Slow and halting recovery in advanced economies, inflationary pressure, currency rise because of capital inflows and widening of current account deficit pose risks to the country's economic growth, the Reserve Bank of India (RBI) said today.

The central bank in its second quarterly review of the monetary policy has retained the projected growth of 8.5 per cent for the Indian economy during the current fiscal.

However, it said, that the "macroeconomic and monetary projections are subject to a number of upside and downside risks".

The main downside risk to growth emanates from the prospects of a "prolonged slow and halting recovery process in advanced economies, as evidenced by the recent indicators of global economic activity", the policy said.

 

"Should the global recovery falter, the growth performance of emerging market economies (EMEs), including India which has remained robust so far, is likely to be adversely affected," it said.

The IMF has projected that global growth may slow down from 4.8 per cent in 2010 to 4.2 per cent in 2011.

The policy lists inflation as another key challenge facing the policy makers.

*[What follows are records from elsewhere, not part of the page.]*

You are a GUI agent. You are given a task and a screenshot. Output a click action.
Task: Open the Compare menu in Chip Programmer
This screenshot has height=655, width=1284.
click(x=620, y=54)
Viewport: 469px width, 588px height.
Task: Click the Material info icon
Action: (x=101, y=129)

Despite the fragile global recovery, international commodity prices have risen in recent months due to strong demand from EMEs and some "financialisation of commodities" due to large surplus global liquidity.

"Going forward, therefore, the risks to inflation are largely on the upside," the RBI said.

The inflation for September stood at 8.6 per cent, much higher than the RBI's comfort level of 5-6 per cent.

Large capital inflows are coming from advanced countries to the emerging economies like India.

As a result, exchange rates have been appreciating and asset prices have been rising in EMEs, the RBI said.

"Although India needs capital flows to finance its widening current account deficit, large capital flows beyond the absorptive capacity of the economy could pose a major challenge for exchange rate and monetary management," it said.

India's current account deficit has widened in the recent period due to slowing down of exports and high net invisibles on the one hand and rising imports on the back of strong rebound of the domestic economy on the other.

"...The widening of the current account deficit (CAD) raises concerns given the uncertainty associated with international capital flows," the Governor said.

CAD was around 3.6 per cent of GDP in the first quarter of 2010-11.

Besides, rising asset price is also a concern, the RBI said.